On October 12, a plaque at a pre-war Jewish cemetery in the town of Tuszin was unveiled; on October 14 a Jewish mass grave from the Holocaust in the village Wojslawice was demarcated after residents approached the Rabbinic Commission for Cemeteries to mark the spot; on October 18 a monument was put up at the site of a mass grave in Adampol where 600 Jews were murdered in the Holocaust; while another mass grave is set to be demarcated on October 22 in Stromiec.

“Local memory has remembered these Jews,” said Schudrich, who notes that such events are taking place all over the country in big cities, towns, and in far-flung, rural villages.

“Yes, there were Poles who collaborated, but there were also many Poles who were friends with Jews and miss their neighbors.”

The rabbi says that at many of the ceremonies which he attends he is approached by locals who relate a story of their recollections of former Jewish neighbors who they went to school with, were friends with, or with whom they were otherwise acquainted.

Schudrich says that over the last five years the Rabbinic Commission for Cemeteries has identified and commemorated 70 mass graves.
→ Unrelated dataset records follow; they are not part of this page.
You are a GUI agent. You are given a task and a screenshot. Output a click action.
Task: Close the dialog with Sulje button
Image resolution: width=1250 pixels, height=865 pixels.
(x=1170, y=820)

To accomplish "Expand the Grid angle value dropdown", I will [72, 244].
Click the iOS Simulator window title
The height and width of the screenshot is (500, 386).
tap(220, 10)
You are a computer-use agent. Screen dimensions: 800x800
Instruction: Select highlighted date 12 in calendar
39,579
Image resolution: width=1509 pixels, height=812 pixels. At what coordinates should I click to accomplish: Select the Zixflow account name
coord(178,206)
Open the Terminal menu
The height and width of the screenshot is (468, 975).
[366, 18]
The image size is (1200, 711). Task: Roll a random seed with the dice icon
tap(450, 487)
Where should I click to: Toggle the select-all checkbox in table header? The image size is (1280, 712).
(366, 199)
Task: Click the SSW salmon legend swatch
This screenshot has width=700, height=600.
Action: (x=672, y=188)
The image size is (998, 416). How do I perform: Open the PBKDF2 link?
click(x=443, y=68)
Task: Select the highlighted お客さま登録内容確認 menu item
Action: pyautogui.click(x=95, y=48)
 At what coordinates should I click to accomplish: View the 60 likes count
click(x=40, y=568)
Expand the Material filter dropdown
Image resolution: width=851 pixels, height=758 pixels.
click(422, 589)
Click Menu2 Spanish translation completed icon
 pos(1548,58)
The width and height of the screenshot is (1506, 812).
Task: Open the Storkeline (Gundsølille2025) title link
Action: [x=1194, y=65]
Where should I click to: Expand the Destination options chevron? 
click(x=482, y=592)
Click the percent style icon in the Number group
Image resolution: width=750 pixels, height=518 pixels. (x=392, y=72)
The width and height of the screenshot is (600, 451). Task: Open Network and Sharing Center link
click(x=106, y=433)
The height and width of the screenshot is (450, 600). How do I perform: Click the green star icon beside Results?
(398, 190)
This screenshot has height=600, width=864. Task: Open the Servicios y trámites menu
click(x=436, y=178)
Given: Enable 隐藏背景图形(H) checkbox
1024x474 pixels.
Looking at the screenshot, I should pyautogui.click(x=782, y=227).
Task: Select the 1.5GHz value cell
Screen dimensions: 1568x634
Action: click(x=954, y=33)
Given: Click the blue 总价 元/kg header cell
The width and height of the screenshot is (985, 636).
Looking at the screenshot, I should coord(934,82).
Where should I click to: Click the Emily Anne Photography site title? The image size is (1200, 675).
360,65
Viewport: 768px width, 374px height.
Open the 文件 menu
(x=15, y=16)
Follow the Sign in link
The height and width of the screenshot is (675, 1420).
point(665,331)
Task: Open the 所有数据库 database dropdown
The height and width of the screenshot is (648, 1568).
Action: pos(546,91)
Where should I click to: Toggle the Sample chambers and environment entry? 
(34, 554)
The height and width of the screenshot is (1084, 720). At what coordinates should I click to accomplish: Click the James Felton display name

 Mass grave discovered in Polish town (credit: SHEM OLAM)
Mass grave discovered in Polish town (credit: SHEM OLAM)

Most communities are open to such commemoration, although problems are sometimes encountered, says the rabbi.

The rabbi said he did not think the increase in such events had any particular relation to the diplomatic crisis with Israel, but said it was encouraging that such commemorations were continuing despite the troubled Poland-Israel relationship.

“It shows that while there is a serious problem on the political level, in terms of Jewish memory and Holocaust memory, things are strong when a town or city says ‘we want to remember Jews who were here and what happened to them in the Holocaust,’” he said.

At the same time, however, antisemitic discourse in the country has heightened and sharpened, particularly over the restitution law, but also previously with a toxic presidential election in 2020 and over the 2018 national remembrance law that at one stage criminalized associating Poland with responsibility for the Holocaust before it was amended.

Schudrich acknowledges that there has been an increase in antisemitic discourse specifically over the restitution issue, but asserts that while some of it emanates from true antisemites, other aspects of the debate stem more from a severe reluctance to confront the fact that Poles did commit crimes against Jews during the Holocaust.